*Available data*:
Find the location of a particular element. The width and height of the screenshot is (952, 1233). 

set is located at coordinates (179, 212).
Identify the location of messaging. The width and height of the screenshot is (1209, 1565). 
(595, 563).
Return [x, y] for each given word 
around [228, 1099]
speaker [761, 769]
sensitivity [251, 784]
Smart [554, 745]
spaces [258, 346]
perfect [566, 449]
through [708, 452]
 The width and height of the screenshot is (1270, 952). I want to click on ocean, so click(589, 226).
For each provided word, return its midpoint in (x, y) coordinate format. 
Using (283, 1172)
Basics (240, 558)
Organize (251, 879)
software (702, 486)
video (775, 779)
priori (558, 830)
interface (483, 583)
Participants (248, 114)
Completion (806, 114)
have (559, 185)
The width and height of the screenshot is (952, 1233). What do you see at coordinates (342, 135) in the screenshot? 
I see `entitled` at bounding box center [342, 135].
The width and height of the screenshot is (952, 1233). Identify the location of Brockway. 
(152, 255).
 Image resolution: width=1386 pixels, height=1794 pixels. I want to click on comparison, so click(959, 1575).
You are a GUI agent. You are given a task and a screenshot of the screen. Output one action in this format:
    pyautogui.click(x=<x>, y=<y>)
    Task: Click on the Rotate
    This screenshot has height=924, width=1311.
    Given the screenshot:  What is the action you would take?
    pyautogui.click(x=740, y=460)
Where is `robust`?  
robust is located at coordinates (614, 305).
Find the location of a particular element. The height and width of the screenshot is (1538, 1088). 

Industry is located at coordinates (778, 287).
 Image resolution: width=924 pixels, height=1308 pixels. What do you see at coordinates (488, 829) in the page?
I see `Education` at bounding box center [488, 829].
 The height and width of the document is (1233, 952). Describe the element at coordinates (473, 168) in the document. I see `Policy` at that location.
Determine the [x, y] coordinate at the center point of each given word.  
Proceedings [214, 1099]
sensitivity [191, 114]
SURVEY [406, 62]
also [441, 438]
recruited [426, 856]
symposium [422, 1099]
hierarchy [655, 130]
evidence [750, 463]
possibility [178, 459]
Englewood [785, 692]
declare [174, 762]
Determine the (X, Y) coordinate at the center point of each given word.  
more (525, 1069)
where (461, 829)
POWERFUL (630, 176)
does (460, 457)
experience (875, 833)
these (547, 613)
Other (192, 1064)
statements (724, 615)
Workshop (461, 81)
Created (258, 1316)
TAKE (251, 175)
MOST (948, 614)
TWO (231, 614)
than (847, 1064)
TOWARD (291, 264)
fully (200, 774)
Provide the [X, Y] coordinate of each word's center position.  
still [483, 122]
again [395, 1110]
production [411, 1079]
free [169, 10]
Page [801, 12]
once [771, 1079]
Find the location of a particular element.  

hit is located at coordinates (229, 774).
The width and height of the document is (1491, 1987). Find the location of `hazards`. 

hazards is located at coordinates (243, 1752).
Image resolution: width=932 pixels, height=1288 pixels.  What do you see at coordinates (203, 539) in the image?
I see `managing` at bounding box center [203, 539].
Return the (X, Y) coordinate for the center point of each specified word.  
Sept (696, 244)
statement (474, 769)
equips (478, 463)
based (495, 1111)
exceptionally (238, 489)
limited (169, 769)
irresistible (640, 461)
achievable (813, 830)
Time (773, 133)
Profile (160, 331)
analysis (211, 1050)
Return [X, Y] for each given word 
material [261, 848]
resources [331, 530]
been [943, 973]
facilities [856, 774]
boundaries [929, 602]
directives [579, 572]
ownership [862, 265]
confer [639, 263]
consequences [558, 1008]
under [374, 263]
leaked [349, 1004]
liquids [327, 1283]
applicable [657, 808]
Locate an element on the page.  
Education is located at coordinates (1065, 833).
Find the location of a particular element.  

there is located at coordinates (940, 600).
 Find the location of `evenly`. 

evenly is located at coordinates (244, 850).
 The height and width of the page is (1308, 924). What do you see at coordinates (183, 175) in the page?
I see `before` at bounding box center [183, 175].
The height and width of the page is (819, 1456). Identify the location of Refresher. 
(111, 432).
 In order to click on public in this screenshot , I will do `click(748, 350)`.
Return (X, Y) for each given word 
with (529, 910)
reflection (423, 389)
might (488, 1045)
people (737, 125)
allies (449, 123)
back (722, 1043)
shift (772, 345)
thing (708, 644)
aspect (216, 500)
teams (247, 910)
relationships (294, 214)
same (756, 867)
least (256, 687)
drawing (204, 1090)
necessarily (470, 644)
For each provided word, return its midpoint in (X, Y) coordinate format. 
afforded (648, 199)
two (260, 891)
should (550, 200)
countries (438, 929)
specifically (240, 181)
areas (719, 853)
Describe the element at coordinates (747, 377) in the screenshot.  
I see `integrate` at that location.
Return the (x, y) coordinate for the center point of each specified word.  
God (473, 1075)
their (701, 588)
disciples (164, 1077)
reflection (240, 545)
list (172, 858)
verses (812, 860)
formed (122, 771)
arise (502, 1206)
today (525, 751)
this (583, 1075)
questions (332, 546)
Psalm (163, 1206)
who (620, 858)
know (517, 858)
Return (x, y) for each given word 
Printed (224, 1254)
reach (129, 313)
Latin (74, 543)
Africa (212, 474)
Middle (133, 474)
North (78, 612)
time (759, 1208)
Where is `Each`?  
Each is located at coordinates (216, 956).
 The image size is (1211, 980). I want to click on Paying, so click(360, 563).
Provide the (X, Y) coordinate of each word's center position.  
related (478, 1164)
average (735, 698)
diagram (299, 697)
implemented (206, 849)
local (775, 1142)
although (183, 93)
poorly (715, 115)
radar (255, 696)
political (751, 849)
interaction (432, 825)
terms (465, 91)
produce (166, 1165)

*Requirements*: Starting at the line that contains "Provide the (X, Y)" and ending at the end of the material, write out those lines again, requests included. Multiply every coordinate in the answers by 2.15 and round each result to a whole number, with halves rounded up.

*Reply to the exercise*:
Provide the (X, Y) coordinate of each word's center position.  
related (1028, 2503)
average (1580, 1501)
diagram (643, 1499)
implemented (443, 1825)
local (1666, 2455)
although (393, 200)
poorly (1537, 247)
radar (548, 1496)
political (1615, 1825)
interaction (929, 1774)
terms (1000, 196)
produce (357, 2505)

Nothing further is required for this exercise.